Ia menatap putri kecil dalam dekapannya dengan derai air mata yang tak kunjung surut. Beberapa kali mengecup dahi sang putri yang terlelap.

Hatinya bergejolak. Bayangan tentang masa depannya dan juga sang anak memenuhi benak. Setelah ini bagaimana nasib dirinya dan Chilla.

Mampukah ia bertahan sendirian tanpa suami?

Bagaimana ia akan mendidik dan membiayai Chilla tanpa Fadil di sisinya.

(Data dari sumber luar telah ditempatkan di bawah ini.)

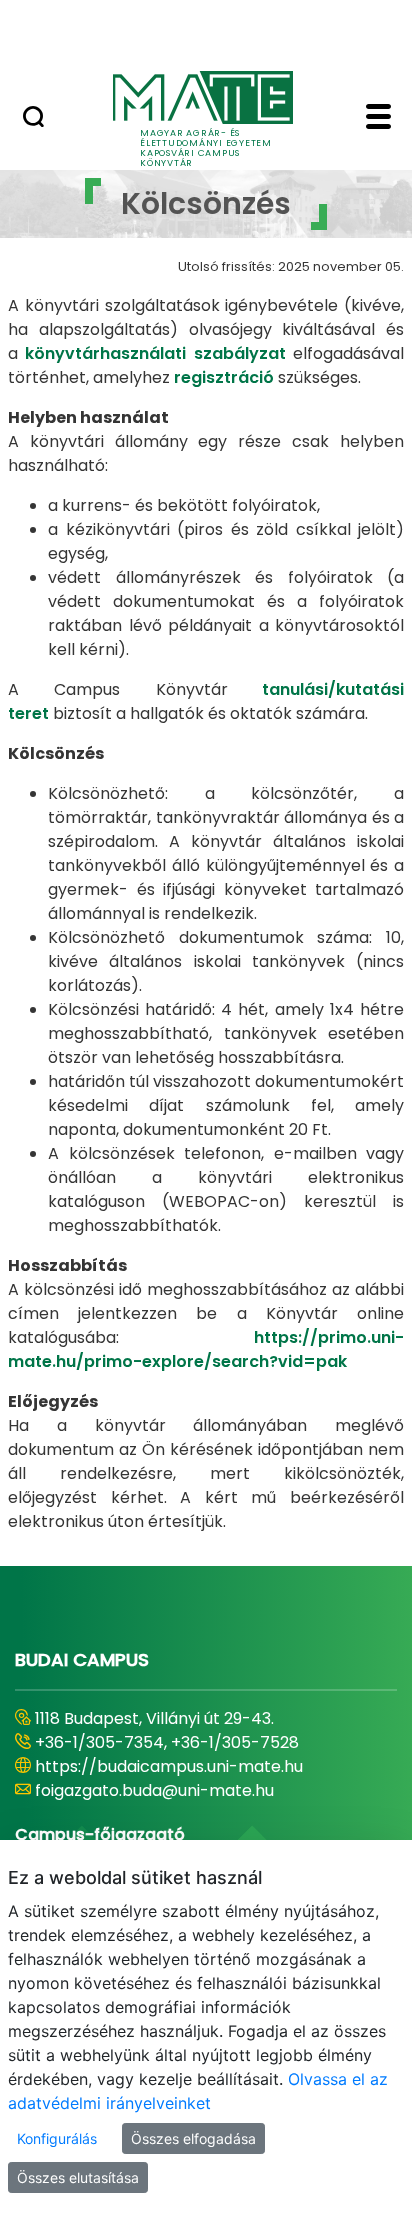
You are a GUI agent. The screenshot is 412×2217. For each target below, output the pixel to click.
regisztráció (222, 377)
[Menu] (378, 119)
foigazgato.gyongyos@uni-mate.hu (172, 1790)
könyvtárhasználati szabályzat (159, 353)
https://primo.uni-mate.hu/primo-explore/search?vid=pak (206, 1349)
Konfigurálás (57, 2138)
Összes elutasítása (78, 2177)
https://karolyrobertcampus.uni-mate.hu (198, 1766)
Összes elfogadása (193, 2138)
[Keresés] (33, 119)
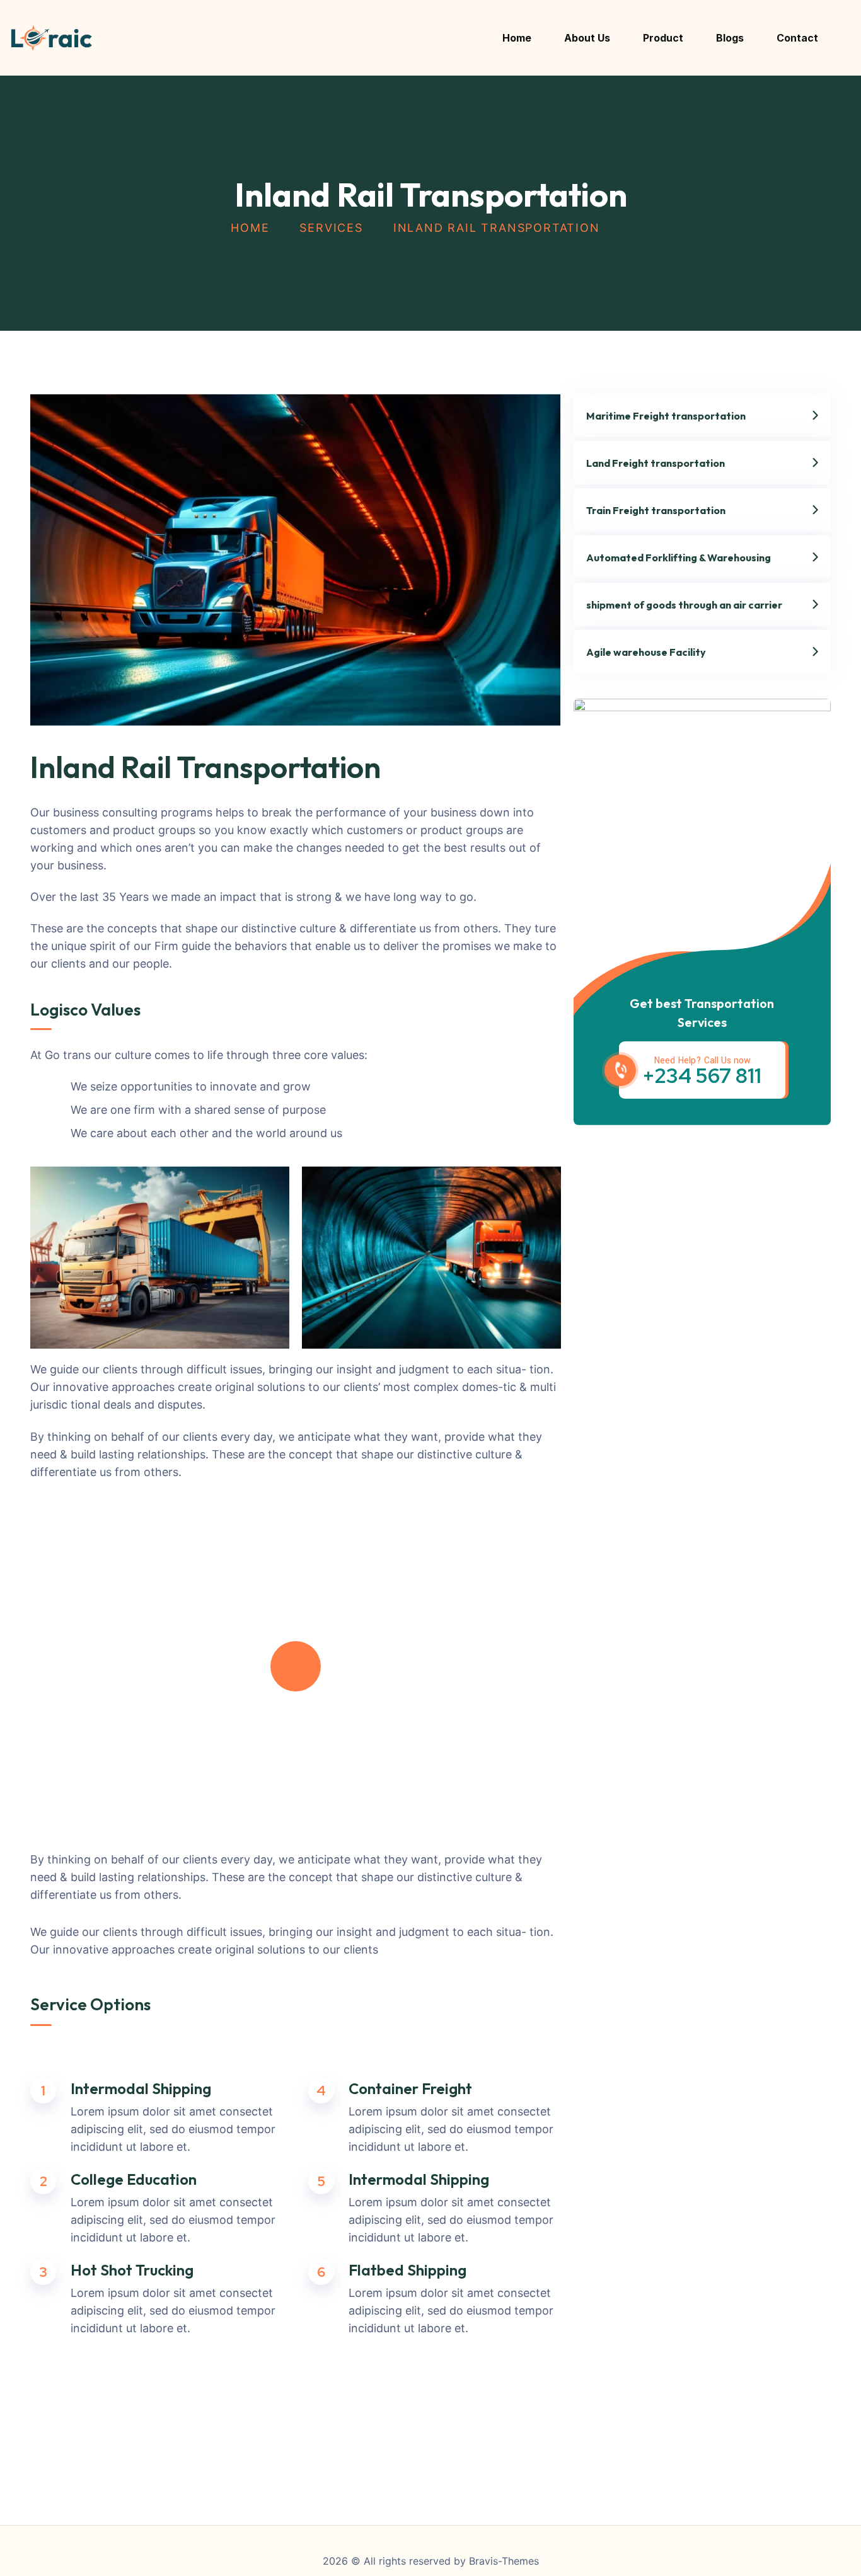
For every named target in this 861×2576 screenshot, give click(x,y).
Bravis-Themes (504, 2561)
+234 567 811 (701, 1076)
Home (250, 227)
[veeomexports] (50, 38)
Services (330, 227)
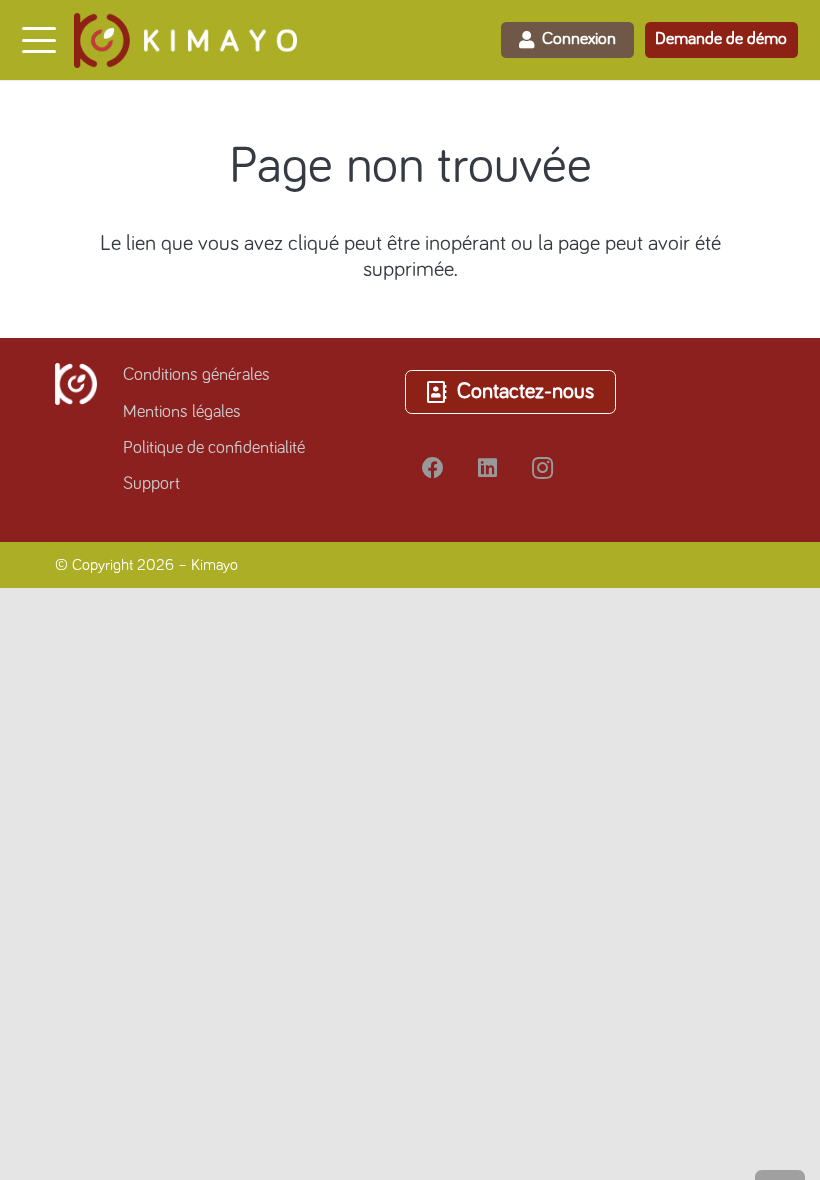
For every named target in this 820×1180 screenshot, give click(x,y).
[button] (38, 40)
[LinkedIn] (487, 468)
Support (151, 484)
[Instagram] (542, 468)
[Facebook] (432, 468)
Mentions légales (182, 412)
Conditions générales (196, 375)
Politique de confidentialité (214, 448)
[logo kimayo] (185, 40)
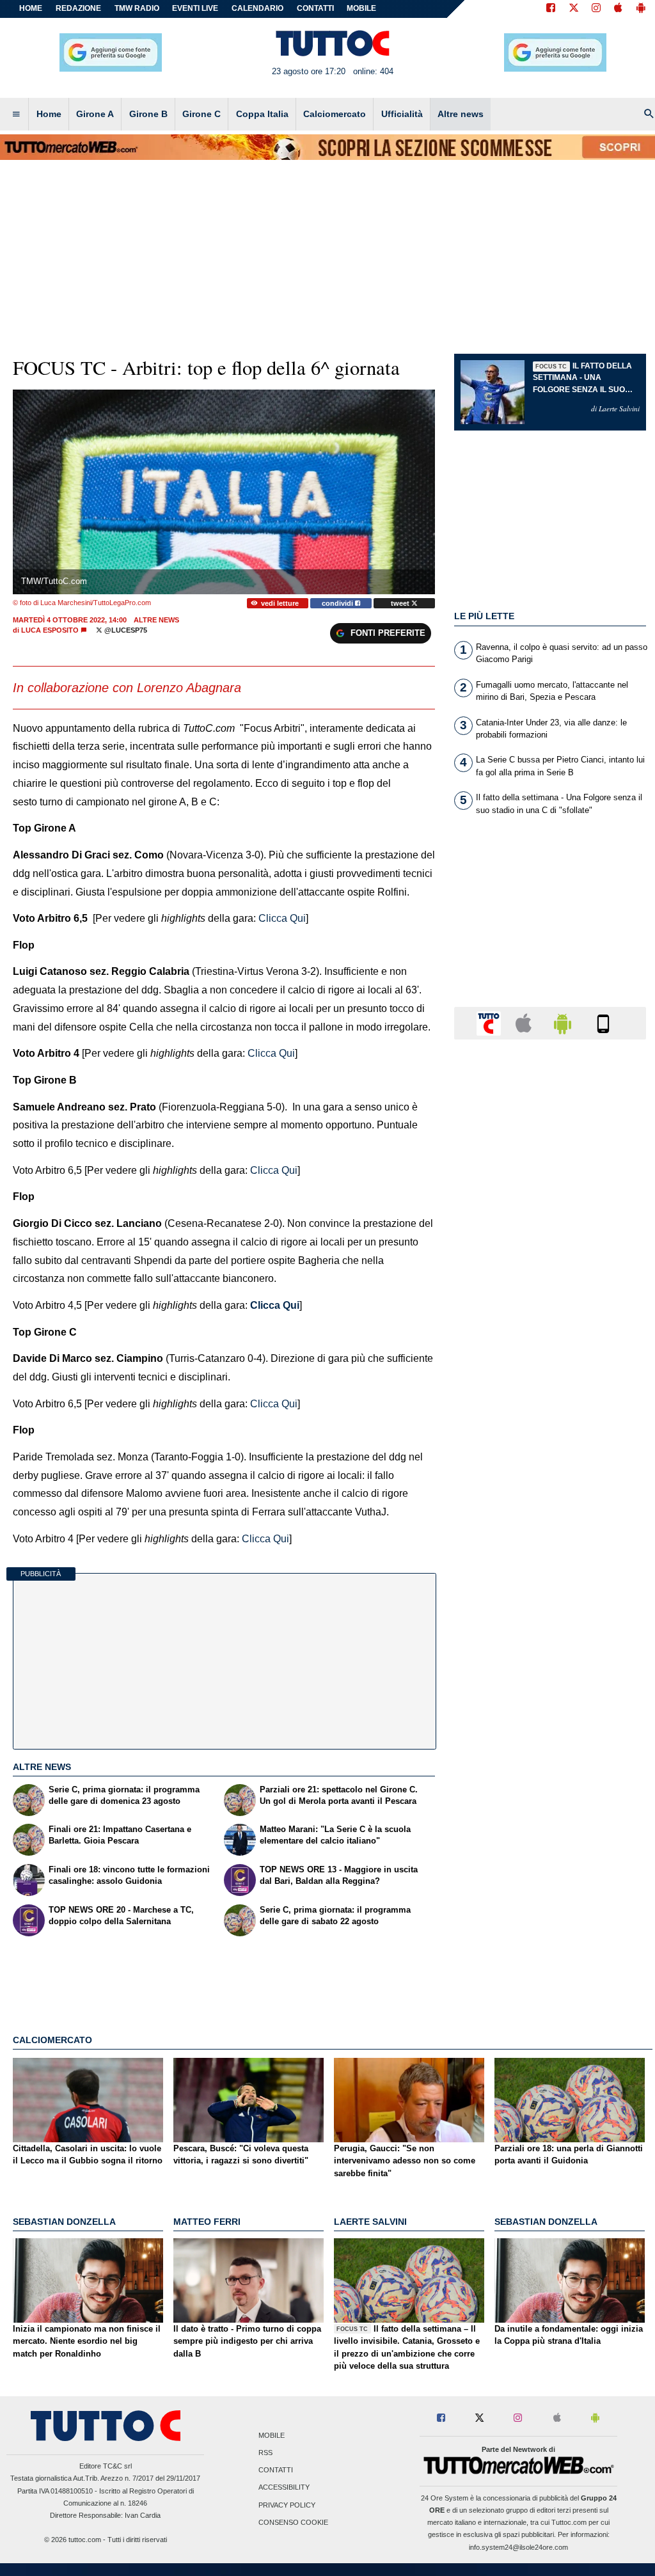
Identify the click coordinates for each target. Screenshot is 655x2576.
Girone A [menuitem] (95, 114)
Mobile (271, 2435)
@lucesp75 (124, 630)
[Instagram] (596, 9)
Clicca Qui (274, 1305)
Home (30, 8)
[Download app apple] (618, 9)
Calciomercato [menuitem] (334, 114)
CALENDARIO (257, 8)
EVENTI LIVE (195, 8)
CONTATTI (315, 8)
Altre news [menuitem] (461, 114)
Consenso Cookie (293, 2522)
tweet (401, 603)
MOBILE (361, 8)
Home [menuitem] (48, 114)
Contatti (275, 2470)
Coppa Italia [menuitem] (262, 114)
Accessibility (284, 2488)
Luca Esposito (50, 630)
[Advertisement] (550, 1545)
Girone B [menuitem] (148, 114)
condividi (338, 603)
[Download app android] (641, 9)
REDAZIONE (78, 8)
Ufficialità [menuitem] (402, 114)
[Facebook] (550, 9)
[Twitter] (574, 9)
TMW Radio (136, 8)
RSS (265, 2452)
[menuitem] (16, 114)
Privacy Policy (286, 2505)
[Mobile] (603, 1022)
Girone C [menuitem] (201, 114)
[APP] (491, 1022)
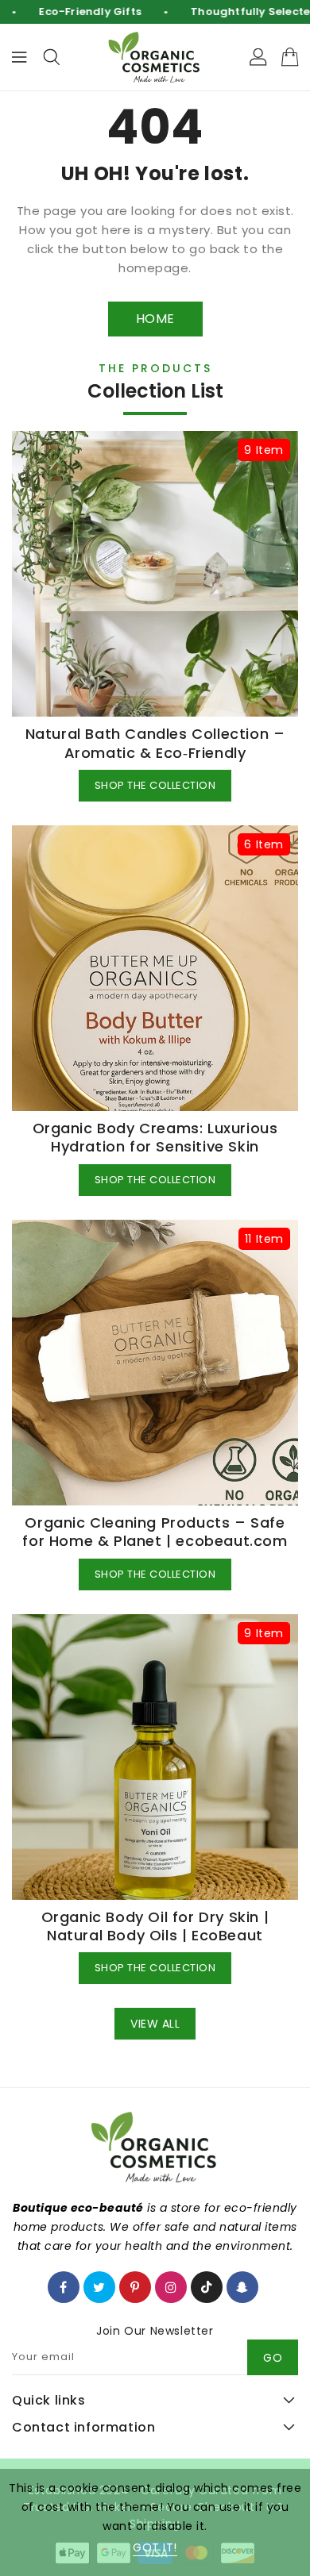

Banyak tanya yang menjejal di otaknya tentang kepergian Fadil. Rasanya ia sudah bersikap dan berusaha menjadi istri sebaik mungkin untuk Fadil. Ia tak pernah menuntut banyak dari pria itu. Ia bahkan tak pernah mengeluh dengan berapa pun uang yang diberikan Fadil untuknya.

Ia juga menyelesaikan semua pekerjaan rumah dengan baik. Melayani suaminya itu tanpa pernah menolak sekali pun sejak mereka menikah. Lalu di mana salahnya?

Semua terasa janggal bagi Alle yang sudah menjalankan semua tugasnya tapi masih saja ditinggalkan. Dengan kejam, Fadil meninggalkannya tanpa kata dan penjelasan kenapa ia harus diceraikan.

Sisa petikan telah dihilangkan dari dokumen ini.